La logistique de l’opération est fascinante dans sa complexité. Les appareils ont été stockés dans plusieurs dépôts secrets, transportés par des chaînes de livraison civiles et militaires, surveillés par des équipes de commandement en temps réel depuis Tel-Aviv. Chaque explosion était programmée avec une précision de secondes. Le plan était de frapper simultanément plusieurs centres de commandement, dépôts logistiques et lignes de communication du Hezbollah, afin de créer une paralysie totale, mais sans que l’attaque ne puisse être imputée immédiatement à Israël.

Le jour de l’explosion, l’exécution a été d’une précision chirurgicale et les résultats ont dépassé toutes les attentes des planificateurs. À 15h30, une onde de choc a traversé le pays: des bâtiments ont été soufflés, des véhicules calcinés, des centaines de blessés et plusieurs morts. La confusion était totale. Les unités locales, incapables de communiquer, ont été prises de court. Le plan israélien, patiemment concocté depuis une décennie, s’était matérialisé en l’espace de quelques secondes.

Derrière cette attaque, il y avait aussi une dimension psychologique et stratégique. Paralyser les communications d’un acteur militaire non étatique ne signifie pas seulement infliger des pertes matérielles: c’est semer le doute, la peur et la méfiance parmi les cadres et les combattants. Le Hezbollah, habitué à la solidité de ses structures, a été contraint de revoir l’ensemble de sa logistique, de ses systèmes de communication, de sa stratégie opérationnelle, mais aussi de son «personnel».

Cette opération a également ouvert un précédent: elle démontre que la technologie peut devenir une arme invisible et que les objets du quotidien, ici des pagers, peuvent être transformés en instruments de guerre. Elle illustre la sophistication des services israéliens et l’efficacité d’une planification long terme, où patience, précision et maîtrise technologique convergent pour créer un impact maximal.

L’attaque a été qualifiée de «déclaration de guerre» par l’ancien secrétaire général du Hezbollah, Hassan Nasrallah, mort 10 jours plus tard, soit le 27 septembre 2024, dans une frappe israélienne contre la banlieue sud de Beyrouth.

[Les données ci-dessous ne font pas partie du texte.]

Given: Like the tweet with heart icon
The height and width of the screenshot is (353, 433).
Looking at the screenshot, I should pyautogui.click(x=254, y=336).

Pour revenir à l’explosion des pagers, Israël avait initialement nié toute implication, mais en novembre 2024, le Premier ministre israélien, Benjamin Netanyahou, a confirmé la responsabilité de son pays dans l’opération. Cette attaque a provoqué une onde de choc dans la région et a exacerbé les tensions entre Israël et le Hezbollah.

L’attaque a mis en lumière les vulnérabilités du Hezbollah et a été perçue comme un coup stratégique majeur. Cependant, elle a également soulevé des questions éthiques et juridiques concernant l’utilisation de telles méthodes dans les conflits modernes. Des experts en droit international ont débattu de la légalité de l’opération, certains la qualifiant de «terrorisme d’État», tandis que d’autres la considéraient comme une action légitime en temps de guerre.

L’affaire des pagers reste aujourd’hui un cas d’école de guerre asymétrique moderne. Plus qu’un simple sabotage, c’est une leçon de stratégie, de planification et de psychologie militaire. Les forces non étatiques demeurent vulnérables face à un État capable d’allier patience, ingénierie et coordination à une échelle internationale.